SB 556: This law requires all single-occupancy restroom in a public place to be identified as for use by all genders, with a sign indicating it is for no more than one person at a time (unless for family or assisted use) and not designating it for any specific gender.

HB 3711: Dads, rejoice! No more diaper changes in weird places. This new law requires every public place to have at least one “safe, sanitary, convenient, and publicly accessible” baby diaper changing station accessible to either both men and women, or in both the men’s and women’s restrooms. This doesn’t apply, however, to industrial buildings or nightclubs and bars that don’t allow patrons under 18.

SEXUAL ORIENTATION AND GENDER IDENTITY

HB 3534: This new law requires the Illinois secretary of state to allow applicants for a driver’s license or state identification card to choose from “male,” “female” or “non-binary” when designating sex – but it may not take effect until the secretary of state’s office updates its license and ID issuance system.

SB 1378: This measure prohibits anyone who is qualified and able from being excluded from serving on a jury on the basis of their sexual orientation.

CANNABIS

SB 455: This measure allows a trained school nurse or administrator to administer or supervise the self-administration of cannabis infused products to a student who is part of the state’s medical marijuana program, with the written permission of a parent or guardian as well as proof of the student’s participation in the program in the form of the registry ID card.

HB 1438: The most-discussed and highest-profile of the laws going into effect in the new year is likely the legalization of recreational cannabis.

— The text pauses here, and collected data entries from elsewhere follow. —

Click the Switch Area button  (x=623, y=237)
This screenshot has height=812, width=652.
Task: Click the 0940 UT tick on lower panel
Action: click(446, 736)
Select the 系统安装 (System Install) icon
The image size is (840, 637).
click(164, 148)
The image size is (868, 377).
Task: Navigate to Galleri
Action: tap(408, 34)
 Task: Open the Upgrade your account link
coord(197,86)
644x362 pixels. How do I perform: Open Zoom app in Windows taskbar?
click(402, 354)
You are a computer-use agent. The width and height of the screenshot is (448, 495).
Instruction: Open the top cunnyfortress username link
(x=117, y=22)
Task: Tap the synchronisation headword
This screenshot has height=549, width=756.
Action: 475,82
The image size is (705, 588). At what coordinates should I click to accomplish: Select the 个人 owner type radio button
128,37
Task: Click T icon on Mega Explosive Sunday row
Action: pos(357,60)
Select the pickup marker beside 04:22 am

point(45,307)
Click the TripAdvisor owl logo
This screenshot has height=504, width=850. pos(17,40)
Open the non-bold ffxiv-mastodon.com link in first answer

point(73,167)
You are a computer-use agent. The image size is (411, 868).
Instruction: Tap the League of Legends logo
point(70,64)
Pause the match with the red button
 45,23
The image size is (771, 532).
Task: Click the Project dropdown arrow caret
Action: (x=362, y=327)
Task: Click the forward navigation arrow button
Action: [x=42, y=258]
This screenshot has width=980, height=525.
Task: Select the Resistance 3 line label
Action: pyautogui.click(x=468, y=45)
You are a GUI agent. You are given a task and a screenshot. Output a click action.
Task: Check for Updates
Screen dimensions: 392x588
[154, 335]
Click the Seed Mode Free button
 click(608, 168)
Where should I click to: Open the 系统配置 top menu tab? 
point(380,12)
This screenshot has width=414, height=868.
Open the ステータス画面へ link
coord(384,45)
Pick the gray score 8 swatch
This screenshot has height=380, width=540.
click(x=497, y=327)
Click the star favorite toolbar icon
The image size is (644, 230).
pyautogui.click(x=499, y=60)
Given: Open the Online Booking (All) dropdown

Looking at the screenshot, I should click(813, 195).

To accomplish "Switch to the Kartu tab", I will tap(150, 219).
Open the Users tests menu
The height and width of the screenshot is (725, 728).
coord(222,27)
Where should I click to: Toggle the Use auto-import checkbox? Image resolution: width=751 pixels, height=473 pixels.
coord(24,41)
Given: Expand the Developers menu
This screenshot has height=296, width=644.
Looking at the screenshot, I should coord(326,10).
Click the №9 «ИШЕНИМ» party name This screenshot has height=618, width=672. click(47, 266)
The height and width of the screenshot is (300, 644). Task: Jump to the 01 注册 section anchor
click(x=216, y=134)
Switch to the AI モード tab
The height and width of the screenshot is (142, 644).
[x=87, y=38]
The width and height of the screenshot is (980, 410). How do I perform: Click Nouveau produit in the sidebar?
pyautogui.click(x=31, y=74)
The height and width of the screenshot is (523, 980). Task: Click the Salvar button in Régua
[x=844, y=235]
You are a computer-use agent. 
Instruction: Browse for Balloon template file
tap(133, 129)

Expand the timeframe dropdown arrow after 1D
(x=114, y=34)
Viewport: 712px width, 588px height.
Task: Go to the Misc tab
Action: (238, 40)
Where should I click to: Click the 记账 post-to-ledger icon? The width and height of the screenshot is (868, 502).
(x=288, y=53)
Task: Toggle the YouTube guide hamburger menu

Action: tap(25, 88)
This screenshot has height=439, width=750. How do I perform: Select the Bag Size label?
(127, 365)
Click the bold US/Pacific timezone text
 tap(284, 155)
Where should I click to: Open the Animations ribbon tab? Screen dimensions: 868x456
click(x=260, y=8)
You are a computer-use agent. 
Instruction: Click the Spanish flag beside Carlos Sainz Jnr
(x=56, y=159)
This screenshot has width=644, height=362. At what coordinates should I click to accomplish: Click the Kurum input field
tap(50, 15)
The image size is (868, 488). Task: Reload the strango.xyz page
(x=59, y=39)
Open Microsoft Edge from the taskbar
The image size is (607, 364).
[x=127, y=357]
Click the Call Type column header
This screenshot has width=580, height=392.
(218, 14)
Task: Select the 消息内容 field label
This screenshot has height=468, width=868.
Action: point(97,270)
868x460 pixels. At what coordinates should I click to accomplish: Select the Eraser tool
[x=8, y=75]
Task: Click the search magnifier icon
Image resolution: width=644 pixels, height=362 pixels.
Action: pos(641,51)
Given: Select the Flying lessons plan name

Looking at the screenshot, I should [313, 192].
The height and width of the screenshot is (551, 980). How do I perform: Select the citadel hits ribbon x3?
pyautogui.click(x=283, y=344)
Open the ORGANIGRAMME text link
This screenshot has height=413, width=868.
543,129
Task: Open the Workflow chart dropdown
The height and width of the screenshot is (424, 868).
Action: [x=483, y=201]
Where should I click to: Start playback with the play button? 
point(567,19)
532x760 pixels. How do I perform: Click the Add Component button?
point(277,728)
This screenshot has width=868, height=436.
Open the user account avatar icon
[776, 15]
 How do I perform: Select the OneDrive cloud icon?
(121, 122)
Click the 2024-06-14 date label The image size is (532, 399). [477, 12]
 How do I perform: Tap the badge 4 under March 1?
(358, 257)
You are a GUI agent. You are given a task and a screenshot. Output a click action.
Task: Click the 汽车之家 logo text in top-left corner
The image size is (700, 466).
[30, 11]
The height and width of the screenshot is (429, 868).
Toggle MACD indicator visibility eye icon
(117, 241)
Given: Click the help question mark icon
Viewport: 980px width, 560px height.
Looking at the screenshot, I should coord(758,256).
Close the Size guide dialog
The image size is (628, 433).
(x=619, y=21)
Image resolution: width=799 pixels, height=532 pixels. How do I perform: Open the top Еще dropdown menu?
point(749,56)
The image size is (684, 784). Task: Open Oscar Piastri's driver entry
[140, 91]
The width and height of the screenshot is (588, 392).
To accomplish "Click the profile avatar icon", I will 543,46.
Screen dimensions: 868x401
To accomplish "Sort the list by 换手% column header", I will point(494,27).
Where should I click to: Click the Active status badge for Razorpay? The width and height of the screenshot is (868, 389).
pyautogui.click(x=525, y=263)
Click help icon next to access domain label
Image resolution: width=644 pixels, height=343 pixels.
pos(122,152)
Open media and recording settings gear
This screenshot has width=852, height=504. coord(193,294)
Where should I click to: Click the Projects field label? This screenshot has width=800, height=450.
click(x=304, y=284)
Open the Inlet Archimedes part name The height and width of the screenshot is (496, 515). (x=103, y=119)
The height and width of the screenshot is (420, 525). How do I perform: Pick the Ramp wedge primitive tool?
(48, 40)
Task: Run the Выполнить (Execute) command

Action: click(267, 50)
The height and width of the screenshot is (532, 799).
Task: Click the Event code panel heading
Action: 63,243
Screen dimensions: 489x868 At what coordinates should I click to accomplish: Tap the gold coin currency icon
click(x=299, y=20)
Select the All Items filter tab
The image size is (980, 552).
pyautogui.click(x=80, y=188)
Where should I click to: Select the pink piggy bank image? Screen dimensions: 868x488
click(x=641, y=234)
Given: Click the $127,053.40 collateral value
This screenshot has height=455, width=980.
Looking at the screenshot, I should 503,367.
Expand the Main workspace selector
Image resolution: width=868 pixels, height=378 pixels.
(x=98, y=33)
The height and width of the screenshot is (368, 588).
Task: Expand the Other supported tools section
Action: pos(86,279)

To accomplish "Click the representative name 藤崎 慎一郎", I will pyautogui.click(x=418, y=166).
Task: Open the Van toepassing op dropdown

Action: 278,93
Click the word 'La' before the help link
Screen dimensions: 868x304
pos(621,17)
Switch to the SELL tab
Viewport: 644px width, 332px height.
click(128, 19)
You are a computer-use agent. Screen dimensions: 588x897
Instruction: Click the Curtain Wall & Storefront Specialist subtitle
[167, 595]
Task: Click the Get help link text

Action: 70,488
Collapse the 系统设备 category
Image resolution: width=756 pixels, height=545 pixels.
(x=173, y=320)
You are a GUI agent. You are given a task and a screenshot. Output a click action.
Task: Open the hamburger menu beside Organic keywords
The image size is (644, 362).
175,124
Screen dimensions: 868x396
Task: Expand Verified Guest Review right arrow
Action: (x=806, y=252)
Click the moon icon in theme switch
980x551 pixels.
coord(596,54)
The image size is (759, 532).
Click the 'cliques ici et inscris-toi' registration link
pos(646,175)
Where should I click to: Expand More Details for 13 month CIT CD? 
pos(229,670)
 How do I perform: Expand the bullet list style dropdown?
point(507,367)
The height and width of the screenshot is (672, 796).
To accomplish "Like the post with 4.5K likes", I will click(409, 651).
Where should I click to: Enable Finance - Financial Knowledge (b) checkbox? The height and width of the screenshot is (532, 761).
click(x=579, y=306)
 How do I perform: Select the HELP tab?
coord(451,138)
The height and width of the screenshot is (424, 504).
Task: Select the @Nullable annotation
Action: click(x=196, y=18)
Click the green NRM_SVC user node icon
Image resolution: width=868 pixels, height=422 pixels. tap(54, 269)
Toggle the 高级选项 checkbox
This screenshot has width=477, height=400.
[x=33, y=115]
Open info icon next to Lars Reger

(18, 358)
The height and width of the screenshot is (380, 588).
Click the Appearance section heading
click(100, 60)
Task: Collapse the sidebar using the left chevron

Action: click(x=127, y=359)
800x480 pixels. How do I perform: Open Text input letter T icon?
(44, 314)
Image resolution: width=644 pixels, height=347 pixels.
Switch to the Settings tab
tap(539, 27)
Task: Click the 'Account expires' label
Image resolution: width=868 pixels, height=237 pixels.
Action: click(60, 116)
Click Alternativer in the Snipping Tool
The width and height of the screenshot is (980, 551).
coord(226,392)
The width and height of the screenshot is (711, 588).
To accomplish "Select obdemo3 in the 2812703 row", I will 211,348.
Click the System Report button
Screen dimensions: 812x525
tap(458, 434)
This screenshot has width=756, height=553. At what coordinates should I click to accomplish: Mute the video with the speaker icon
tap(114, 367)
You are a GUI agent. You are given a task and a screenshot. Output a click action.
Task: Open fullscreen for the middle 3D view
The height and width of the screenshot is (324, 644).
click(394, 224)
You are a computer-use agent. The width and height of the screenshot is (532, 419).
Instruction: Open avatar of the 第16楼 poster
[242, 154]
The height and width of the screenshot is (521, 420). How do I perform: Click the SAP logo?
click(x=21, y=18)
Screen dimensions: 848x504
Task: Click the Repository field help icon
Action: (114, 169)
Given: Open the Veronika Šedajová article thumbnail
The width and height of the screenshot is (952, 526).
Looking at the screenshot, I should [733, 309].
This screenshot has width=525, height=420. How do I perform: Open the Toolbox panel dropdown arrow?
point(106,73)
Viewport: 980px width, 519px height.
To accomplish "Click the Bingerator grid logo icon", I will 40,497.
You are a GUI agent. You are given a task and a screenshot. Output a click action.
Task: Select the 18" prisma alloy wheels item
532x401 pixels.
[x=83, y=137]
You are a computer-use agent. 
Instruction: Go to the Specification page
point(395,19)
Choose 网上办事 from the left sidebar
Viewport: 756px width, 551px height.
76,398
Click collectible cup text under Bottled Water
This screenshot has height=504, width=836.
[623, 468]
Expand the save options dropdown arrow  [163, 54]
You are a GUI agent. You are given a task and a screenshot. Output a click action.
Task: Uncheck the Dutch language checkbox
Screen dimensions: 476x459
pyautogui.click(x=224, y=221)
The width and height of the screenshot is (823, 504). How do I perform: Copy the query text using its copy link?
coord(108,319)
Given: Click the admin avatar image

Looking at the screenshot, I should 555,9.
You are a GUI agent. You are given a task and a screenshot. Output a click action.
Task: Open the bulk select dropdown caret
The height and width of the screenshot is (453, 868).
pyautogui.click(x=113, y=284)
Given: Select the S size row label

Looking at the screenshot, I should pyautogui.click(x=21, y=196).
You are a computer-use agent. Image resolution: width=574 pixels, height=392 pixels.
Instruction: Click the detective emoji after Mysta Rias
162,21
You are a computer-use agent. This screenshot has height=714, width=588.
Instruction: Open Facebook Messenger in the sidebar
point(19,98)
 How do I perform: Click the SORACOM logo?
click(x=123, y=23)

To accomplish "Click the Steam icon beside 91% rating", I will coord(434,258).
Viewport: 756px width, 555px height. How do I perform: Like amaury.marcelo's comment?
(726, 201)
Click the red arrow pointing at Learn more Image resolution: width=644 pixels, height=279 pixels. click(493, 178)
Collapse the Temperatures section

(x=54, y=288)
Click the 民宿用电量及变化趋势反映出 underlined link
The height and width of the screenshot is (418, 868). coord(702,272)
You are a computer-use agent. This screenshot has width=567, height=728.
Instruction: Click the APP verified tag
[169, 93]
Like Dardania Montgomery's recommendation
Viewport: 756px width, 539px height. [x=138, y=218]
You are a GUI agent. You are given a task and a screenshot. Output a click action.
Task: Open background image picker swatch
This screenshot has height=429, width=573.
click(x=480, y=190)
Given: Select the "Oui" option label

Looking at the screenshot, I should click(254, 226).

Illinois will become the 11th state to legalize marijuana, with adults over 21 now legally allowed to partake.

Just 15 days to go before Illinois legalizes recreational marijuana, though Chicago is still debating who gets a share of the pie, no matter what happens, legal pot is going to mean big changes across the state. NBC 5's Phil Rogers reports.

At any given time, Illinois residents can have up to 30 grams of cannabis flower, five grams of cannabis concentrate and 500 milligrams of THC-infused products, known as edibles. Non-Illinois residents can have up to half of those amounts. You can only buy marijuana at state-licensed dispensaries, and only partake in the privacy of your own home – otherwise you can be ticketed for public consumption. Landlords can prohibit cannabis use in their properties, and employers can still prohibit its use and drug test employees. Growing marijuana plants is only allowed for medical patients and even then, they can only have five plants.

As part of the drug’s legalization, law enforcement agencies will automatically expunge arrests that did not lead to a conviction for amounts up to 30 grams, and the governor will grant pardons authorizing expungement for convictions up to 30 grams. The state has also launched a social equity program aimed at giving easier entry into what promises to be a lucrative business for those who have been historically, disproportionately impacted by drug laws in Illinois.